It’s no secret that hydraulics are all around us. This Thanksgiving, consider reflecting on how fluid power has helped bring your Thanksgiving dinner from the farm, through production and transportation, to your table.
Starting with a classic side dish: cranberry sauce. It’s estimated that one-fifth of all U.S. cranberry consumption happens on Thanksgiving. Tractors fitted with metal tines separate the berries from their vines before they are piped into a dump truck, transported, hosed off and dumped onto conveyor belts. What do all of these pieces of equipment have in common? You guessed it—hydraulic fittings.
It wouldn’t be Thanksgiving without the star of the show: turkey. According to the National Turkey Federation, the United States consumed 5.1 billion pounds of turkey in 2021—that’s more than 15 pounds per capita!
While the turkeys are on the farm, their food and water consumption is crucial for growth. Hydraulic components are used in automated feeders and drinking systems to help regulate intake.
A hydraulic lift is used to load the turkeys into their transportation truck or trailer before they are sent to their final destination.
Pumpkins are a staple of many Thanksgiving desserts, including the classic pumpkin pie. However, many adults (21 and over) like to get their pumpkin spice fix from another treat: pumpkin beer.

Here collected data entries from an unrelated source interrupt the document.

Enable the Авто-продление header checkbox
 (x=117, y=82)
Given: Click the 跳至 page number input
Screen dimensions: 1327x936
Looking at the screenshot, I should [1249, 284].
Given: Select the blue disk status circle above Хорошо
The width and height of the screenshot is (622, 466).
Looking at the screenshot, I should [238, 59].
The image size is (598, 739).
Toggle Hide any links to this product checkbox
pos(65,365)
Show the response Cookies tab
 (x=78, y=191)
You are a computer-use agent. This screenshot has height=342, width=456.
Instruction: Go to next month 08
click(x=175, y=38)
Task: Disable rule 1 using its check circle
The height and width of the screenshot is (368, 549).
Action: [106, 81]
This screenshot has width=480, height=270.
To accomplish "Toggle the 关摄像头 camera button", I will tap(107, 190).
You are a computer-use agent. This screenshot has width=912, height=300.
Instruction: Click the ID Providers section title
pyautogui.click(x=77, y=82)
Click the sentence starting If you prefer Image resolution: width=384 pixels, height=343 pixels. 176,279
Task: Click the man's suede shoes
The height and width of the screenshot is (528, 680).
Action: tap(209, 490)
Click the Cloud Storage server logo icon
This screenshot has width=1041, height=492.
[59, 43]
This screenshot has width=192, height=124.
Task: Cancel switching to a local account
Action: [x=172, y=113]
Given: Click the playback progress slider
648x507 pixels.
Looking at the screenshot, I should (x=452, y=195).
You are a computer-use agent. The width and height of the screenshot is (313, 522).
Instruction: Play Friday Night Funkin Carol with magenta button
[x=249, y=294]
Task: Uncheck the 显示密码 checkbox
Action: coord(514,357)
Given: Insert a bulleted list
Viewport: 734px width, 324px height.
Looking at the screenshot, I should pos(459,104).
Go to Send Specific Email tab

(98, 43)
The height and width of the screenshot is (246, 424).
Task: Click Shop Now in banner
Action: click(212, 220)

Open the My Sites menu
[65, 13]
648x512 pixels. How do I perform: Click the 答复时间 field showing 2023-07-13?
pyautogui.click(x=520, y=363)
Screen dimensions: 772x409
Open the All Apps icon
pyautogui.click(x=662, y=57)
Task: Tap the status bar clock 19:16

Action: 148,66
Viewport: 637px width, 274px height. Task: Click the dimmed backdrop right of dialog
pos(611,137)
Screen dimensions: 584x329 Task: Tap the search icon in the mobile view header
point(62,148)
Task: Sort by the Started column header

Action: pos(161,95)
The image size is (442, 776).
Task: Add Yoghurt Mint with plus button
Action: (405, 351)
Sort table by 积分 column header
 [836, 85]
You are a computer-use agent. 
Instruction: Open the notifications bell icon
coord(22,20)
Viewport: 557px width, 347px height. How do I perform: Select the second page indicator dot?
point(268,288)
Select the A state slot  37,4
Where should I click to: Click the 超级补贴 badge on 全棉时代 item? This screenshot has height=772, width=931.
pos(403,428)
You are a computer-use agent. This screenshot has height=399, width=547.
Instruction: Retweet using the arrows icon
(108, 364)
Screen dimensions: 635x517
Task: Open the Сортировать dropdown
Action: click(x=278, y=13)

Hydraulic components are integral to the equipment breweries need to produce (and bottle) their beverages, from valves in the drying and roasting process to the mash tun and lauter tun. The mash tun combines the milled malt with water, while the lauter tun filters the resulting sugar/water liquid, called wort, from the spent grain.
The spent grain is rinsed with heated water, while the wort is boiled and sterilized in a kettle. After fermentation, it is kegged or bottled and carbonated—all thanks to hydraulics! We’ll drink to that.
This year, we want to thank the hard workers in the manufacturing, agriculture, transportation, food and beverage industries for getting our Thanksgiving dinner on the table.